● **EXCERPT PROVIDED**:
◆ ◆ ◆ ◆ ◆
Throughout the industry, he said, “further research is required to enhance algal oil productivity on a continuous basis, ability to demonstrate wastewater treatment and optimize nutrient cycle.” If that’s achievable on a commercial scale, he added, “It will be an important and indeed useful step forward.”
John Roach is a contributing writer to NBC News. To learn more about him, visit his website.
11 Comments on "Algae converted to crude oil in less than an hour"
GregT on Wed, 18th Dec 2013 5:45 pm
“That is, the teams can only produce one batch of crude at a time.”
I wonder how long each batch will run a lawnmower?
DC on Wed, 18th Dec 2013 6:03 pm
Yay technology has saved us, again! For about the 5000th time or so. I lost track somewhere around the affordable hydrogen car announcement, the fuel-cell that will power my home breakthrough, the ultra-cheap and light as paper Solar panel discovery, and the colonization of Mars. But this clearly is the real deal, unlike the past several thousand breakthroughs that for whatever reason, still have yet to appear in any way shape or form that I can actually see and touch that have been announced over the last 3 or 4 decades.
◆ ◆ ◆ ◆ ◆
● **PROVIDED MATERIAL**:
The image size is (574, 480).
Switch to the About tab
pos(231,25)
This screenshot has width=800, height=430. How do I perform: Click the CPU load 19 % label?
◆ ◆ ◆ ◆ ◆
● **TASKS**:
(1) In the excerpt on algae converted to crude oil, list every past announcement or breakthrough that DC says he lost track around.
(2) Extend the excerpt on algae converted to crude oil past its final sentence with a few more lines in the same style.

● **TASK-BY-TASK OUTPUTS**:
(1)
- the affordable hydrogen car announcement
- the fuel-cell that will power my home breakthrough
- the ultra-cheap and light as paper Solar panel discovery
- the colonization of Mars

(2)
Beery on Wed, 18th Dec 2013 6:47 pm
How on Earth is pumping MORE CO2 into the atmosphere “an important and indeed useful step forward”?
The only way it can be so described is if the final goal is the eradication of all life on Earth.
Bob Inget on Wed, 18th Dec 2013 7:18 pm
Clearly, some fuel is required to heat that pressure cooker. Can we count that?
(can you just imagine how much heat, pressure, time, it took to make the real stuff?)
Why not go all the way with the secrets and make diesel or kerosene?
Terry Mcnamie on Wed, 18th Dec 2013 8:47 pm
And? honestly scientists are too concerned with what they can do rather than what they should be doing. Big whoop you turned algae into crude, mother nature did that without thinking about it for the last few million years. It’s like the companies that spend millions creating robot dogs, is anybody really excited by that? real dogs are far more energy efficient, loving and fun than some POS robot. Science needs a big fat funding cull ASAP, maybe then we’ll get some inventions that actually benefit a collapsing society rather than ones that would benefit a make believe society that will never come about.
pik on Wed, 18th Dec 2013 8:58 pm
Beery……….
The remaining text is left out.